More normalcy at least in this house, I want you to know I’ve been working hard on ENCHANTED every day and loving every second of it. I go to bed dreaming about it, remembering.

But we’ve been having fun too! For one thing, we’ve visited every nursery on the Island! Because they’re a little bit of heaven! And then we go out to lunch to restaurants beginning to open up again, and we take my manuscript for Joe to read, and I bring my book!

I wander around our garden every day with my camera and smell the green things growing and the fresh salt air up from the harbor.

I think our spring is early! It’s all happening at once, but it’s hard to complain!

It melts the heart. Thaws it out to be more exact, after winter!

Pear trees, weeping cherries, azalea, forsythia . . .

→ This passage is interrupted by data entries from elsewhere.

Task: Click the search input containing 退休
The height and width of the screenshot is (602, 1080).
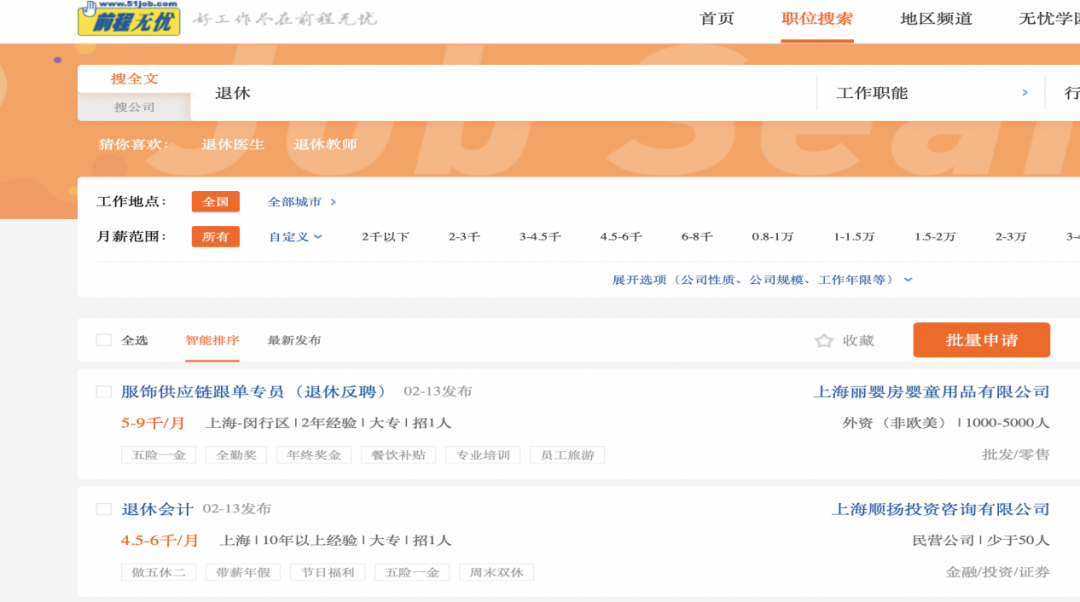Action: click(400, 92)
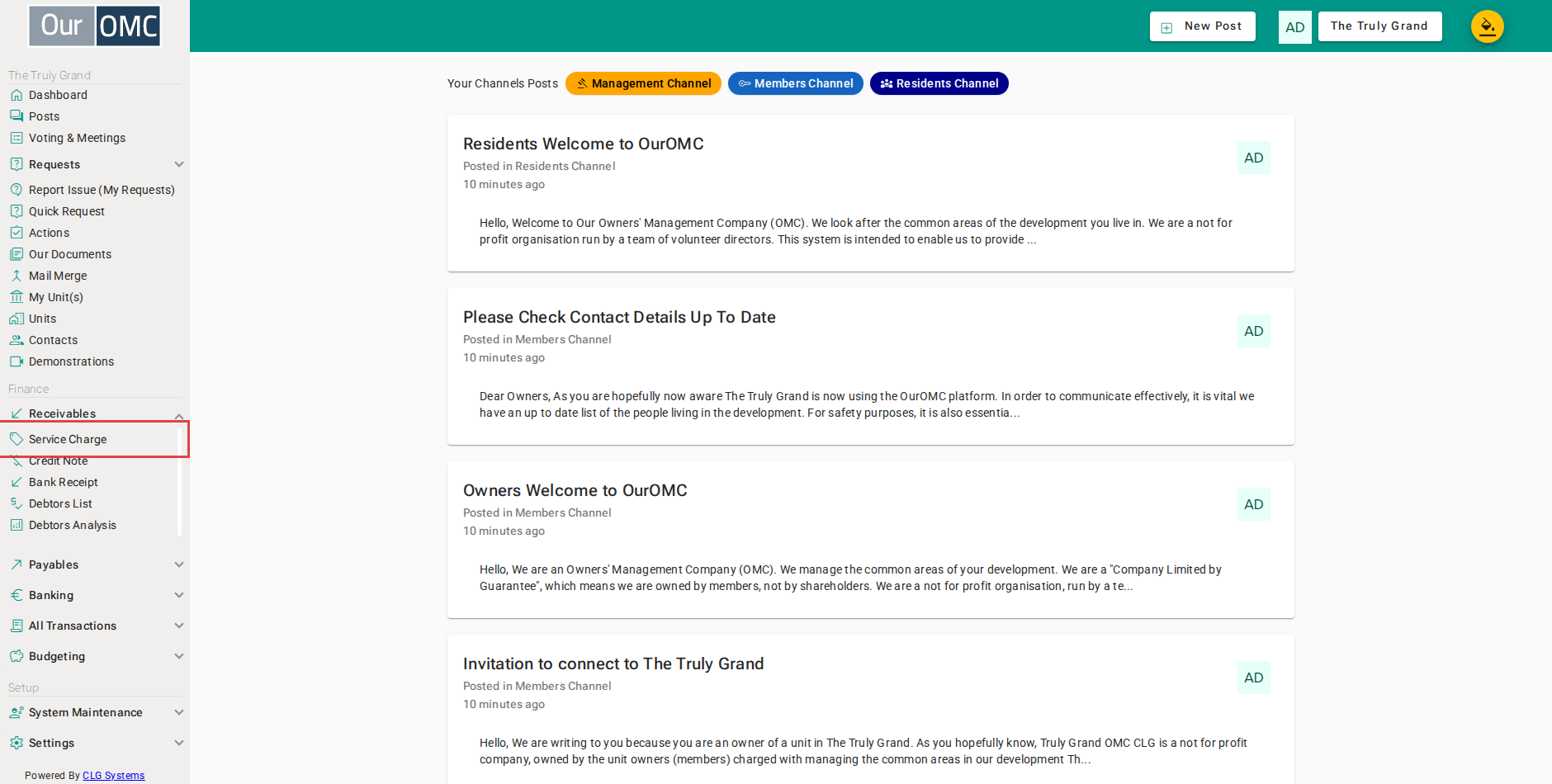Filter posts by Residents Channel
The height and width of the screenshot is (784, 1552).
tap(939, 83)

 The great thing about living in a place with extreme winter, as many of you know, is the extreme jump-for-JOY feeling you get every spring. You open your windows on specially good days, and blow out all the old wintery air with new freshness.  You haul your sweaters to the attic. You get out your pink things, your baby blue and your linen. It’s what makes it worthwhile.

Hello yellow birdie. The critters are doing the exact same thing, singing the praises of spring.

These two were just outside our kitchen windows, I do dishes and see this and dry my hands and grab the camera . . . it feels like a Disney movie, when they’re all together, the morning doves, squirrels, cardinals and robins … on the feeders, eating apples, frolicking in the bird bath, while bunnies nibble wild violets in the grass, and the wandering turkeys too . . .

Isn’t this cheerful? A taste of springtime whimsey. I’ve been adding to my tulips this year, buying them at the nurseries already in bloom so I can see the colors and know they are true.

🎶 It’s a beautiful day in the neighborhood . . .🎵

I don’t know the names of many tulips, but these romantic pink ones are called Angelique.

You’ve probably seen it, but just in cases, the Marvelous Mrs Maisel is SO WONDERFUL. We just finished Season One. We’re late getting on the bandwagon. Joe and I snuggle in at night to watch and laugh out loud ~ it’s just so good. I think it might be only available on Amazon . . . but HERE’S a real fast recap of the first season.

There’s no violence, but plenty of “sailor talk” as they call it . . . this is supposed to be the 1950s and I never heard sailor talk like this, but they sure have it here. It’s worth it because it’s a visual treat, they GO TO PARIS! They vacation in the 1950s Catskills! They wear the greatest clothes! The coats! The hats! The characters! Susie! Mrs Maisel’s dad! I love them all and Joe loves them as much as me. So there you go, something fun to dip into. For all you Gilmore Girls Fans, this show was created by the same people.

More normalcy . . . this beautiful old building sits on top of a hill overlooking Vineyard Haven Harbor and was recently renovated and our long-awaited Martha’s Vineyard Museum was born. So of course we had to go see it.

This is part of the view as you walk through the door.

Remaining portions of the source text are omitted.